O presidente compreendeu a questão levantada honestamente pelo artista e confirmou o convite, que afinal foi aceito. No segundo governo, Lula manteve o ministro que enfrentava o problema das verbas insuficientes para rodar a máquina oficial destinada a criar e desenvolver atos de cultura.
Não deixava de ser uma situação estranha. Um funcionário graduado do governo brasileiro em freqüentes turnês artísticas pelo mundo afora. Difícil conciliar as duas funções, sobretudo num ministério sem verbas e incentivo oficial. Na realidade, apesar de seu jogo de cintura pessoal e sua habilidade política, Gil era criticado pela situação e pela oposição, que cobrava dele uma presença física no organograma da vida pública.

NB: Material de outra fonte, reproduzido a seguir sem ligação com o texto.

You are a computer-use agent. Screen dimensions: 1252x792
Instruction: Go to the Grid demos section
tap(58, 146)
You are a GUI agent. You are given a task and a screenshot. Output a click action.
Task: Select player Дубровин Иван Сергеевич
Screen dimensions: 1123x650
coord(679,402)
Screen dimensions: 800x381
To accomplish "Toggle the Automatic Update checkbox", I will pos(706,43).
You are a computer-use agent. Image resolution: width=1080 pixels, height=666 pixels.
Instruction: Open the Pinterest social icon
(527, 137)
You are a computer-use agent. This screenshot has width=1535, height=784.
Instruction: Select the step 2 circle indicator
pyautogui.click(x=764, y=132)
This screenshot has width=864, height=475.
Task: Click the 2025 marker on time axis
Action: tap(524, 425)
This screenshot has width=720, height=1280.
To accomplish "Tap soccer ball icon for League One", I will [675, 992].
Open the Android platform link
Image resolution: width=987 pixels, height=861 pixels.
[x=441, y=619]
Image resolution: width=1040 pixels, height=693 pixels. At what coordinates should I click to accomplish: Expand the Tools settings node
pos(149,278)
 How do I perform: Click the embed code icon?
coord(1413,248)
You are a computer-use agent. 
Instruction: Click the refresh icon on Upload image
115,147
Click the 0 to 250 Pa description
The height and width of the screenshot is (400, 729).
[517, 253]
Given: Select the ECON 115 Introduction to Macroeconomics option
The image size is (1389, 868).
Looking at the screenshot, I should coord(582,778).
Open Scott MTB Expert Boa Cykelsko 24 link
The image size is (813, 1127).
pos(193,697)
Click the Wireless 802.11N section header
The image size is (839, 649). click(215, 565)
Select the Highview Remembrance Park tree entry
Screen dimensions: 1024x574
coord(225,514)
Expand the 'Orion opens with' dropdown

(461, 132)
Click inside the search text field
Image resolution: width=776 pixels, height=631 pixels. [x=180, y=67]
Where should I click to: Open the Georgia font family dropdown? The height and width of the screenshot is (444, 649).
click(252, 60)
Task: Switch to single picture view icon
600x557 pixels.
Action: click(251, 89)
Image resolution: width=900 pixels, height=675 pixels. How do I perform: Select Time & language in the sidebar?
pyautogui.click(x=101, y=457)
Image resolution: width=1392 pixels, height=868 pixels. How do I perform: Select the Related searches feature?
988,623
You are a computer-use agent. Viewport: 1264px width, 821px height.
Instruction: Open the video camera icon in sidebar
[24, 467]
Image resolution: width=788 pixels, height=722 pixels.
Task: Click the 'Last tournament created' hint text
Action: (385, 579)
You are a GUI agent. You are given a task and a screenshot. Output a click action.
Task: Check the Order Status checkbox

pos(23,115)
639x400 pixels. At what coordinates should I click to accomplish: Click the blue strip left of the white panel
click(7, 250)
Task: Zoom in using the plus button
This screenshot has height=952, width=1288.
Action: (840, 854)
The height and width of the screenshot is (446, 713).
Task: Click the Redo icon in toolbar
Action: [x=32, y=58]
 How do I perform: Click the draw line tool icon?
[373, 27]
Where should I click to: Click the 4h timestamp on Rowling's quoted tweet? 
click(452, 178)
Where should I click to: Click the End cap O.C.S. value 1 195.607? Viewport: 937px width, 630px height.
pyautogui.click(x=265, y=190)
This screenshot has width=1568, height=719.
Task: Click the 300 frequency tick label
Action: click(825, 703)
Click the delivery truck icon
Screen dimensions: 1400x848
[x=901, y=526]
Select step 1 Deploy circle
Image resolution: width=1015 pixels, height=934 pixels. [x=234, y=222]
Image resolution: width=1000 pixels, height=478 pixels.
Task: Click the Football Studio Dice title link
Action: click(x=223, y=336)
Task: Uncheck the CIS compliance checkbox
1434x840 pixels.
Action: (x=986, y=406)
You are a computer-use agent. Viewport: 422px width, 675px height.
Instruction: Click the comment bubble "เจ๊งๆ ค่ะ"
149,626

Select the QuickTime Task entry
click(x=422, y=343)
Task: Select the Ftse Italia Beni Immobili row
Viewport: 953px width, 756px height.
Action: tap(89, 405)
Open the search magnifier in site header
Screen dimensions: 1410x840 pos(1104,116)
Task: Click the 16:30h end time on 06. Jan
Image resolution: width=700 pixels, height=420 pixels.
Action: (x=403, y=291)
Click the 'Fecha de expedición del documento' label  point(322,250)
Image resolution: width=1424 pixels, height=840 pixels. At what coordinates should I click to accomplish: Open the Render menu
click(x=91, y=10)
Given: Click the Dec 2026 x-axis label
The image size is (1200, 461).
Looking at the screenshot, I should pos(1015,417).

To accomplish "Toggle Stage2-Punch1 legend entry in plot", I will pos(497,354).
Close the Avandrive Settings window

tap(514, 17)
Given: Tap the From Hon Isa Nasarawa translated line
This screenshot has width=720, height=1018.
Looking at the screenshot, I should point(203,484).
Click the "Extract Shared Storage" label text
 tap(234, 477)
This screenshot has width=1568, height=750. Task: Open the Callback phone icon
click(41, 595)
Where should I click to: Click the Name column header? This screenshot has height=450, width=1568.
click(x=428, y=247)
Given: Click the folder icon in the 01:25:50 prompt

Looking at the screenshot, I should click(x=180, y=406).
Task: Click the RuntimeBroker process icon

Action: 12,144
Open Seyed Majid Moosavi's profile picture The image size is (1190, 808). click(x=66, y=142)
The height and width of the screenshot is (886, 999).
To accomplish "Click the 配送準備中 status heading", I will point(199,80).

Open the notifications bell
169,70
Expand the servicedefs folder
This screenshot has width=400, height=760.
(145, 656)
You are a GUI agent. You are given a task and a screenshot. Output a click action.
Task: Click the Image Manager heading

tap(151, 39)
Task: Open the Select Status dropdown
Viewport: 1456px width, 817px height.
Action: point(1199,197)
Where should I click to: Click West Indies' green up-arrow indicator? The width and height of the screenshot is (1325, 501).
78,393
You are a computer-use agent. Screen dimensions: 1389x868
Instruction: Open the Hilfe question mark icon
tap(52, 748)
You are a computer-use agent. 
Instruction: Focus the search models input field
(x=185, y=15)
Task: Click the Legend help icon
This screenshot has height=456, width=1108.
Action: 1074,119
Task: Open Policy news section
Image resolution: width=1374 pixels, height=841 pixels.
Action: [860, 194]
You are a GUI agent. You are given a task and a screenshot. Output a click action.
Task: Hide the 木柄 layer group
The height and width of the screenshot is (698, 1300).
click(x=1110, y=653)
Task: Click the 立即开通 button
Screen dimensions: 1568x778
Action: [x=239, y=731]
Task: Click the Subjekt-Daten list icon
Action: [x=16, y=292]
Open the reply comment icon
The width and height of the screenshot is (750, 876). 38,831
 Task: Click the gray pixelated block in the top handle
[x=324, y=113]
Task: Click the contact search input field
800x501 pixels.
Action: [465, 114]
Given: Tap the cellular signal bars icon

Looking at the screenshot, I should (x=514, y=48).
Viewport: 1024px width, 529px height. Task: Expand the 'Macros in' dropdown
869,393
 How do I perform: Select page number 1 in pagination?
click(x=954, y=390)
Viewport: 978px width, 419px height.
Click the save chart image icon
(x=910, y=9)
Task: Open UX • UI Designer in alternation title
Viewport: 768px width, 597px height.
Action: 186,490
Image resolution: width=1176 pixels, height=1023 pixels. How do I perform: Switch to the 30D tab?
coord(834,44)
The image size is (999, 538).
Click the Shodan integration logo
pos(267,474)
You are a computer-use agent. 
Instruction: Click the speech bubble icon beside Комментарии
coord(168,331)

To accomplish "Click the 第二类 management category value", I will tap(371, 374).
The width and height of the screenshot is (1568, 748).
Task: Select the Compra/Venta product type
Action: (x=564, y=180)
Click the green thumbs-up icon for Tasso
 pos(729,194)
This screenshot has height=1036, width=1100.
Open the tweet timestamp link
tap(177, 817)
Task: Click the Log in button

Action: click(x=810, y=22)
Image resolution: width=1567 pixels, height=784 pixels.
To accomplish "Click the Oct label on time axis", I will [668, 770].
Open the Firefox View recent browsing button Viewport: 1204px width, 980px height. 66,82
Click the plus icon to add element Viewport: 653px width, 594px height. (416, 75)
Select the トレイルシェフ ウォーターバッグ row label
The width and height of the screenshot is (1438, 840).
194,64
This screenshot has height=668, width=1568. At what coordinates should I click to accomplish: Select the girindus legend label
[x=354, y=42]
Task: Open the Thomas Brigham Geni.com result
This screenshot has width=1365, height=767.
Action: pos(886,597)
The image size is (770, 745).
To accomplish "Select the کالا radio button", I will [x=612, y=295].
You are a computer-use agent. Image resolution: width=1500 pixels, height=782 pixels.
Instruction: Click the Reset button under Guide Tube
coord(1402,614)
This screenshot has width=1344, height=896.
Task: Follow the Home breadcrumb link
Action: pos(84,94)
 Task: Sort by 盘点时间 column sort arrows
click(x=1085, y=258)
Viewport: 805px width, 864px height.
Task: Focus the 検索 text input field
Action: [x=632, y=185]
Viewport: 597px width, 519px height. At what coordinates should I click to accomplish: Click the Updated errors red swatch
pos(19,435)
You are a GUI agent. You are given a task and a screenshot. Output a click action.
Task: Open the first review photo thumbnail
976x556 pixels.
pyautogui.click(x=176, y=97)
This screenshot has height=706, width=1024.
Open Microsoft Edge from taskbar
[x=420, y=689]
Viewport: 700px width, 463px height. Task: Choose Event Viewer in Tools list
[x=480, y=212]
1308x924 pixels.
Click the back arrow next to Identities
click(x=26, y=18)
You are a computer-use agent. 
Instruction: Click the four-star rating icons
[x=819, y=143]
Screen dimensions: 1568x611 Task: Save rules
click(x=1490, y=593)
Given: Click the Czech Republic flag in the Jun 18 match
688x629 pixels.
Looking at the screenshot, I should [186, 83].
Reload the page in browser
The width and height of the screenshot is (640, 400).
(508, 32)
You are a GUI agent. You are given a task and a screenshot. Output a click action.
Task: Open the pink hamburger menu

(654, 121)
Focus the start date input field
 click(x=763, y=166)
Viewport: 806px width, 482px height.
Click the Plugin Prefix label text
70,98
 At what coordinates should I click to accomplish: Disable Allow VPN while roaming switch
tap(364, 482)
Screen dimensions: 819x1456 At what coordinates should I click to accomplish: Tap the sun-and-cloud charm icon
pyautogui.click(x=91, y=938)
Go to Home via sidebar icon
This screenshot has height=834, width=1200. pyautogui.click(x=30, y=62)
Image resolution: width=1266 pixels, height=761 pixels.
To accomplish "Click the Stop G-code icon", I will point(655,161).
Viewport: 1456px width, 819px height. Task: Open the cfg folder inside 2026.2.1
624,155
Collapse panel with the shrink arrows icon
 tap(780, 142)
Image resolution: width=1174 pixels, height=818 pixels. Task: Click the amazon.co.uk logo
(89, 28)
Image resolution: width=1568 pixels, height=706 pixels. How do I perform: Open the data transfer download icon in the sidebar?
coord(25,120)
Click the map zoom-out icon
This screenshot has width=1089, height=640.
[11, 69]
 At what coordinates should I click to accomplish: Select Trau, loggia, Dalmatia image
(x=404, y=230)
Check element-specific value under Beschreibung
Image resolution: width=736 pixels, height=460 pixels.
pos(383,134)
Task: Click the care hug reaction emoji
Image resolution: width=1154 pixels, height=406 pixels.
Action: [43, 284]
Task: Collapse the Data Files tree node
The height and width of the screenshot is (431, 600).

Para Gil, foi fácil repetir o acadêmico Eduardo Portella, que ao deixar o Ministério da Educação declarou que não era ministro mas estava ministro. Lembro um exemplo antigo: ao ser nomeado prefeito de Belo Horizonte, o médico Juscelino Kubitschek avisou ao governador que o nomeara sua intenção de continuar dando expediente no seu consultório e num hospital. Na parte da manhã vestia o avental, clinicava e operava. Na parte da tarde, cuidava da cidade criando metas de trabalho.
Não deu para manter o esquema por muito tempo. O volume das obras o exigia, despiu o avental para nunca mais vesti-lo. Sua vocação era a administração. A vocação de Gilberto é outra.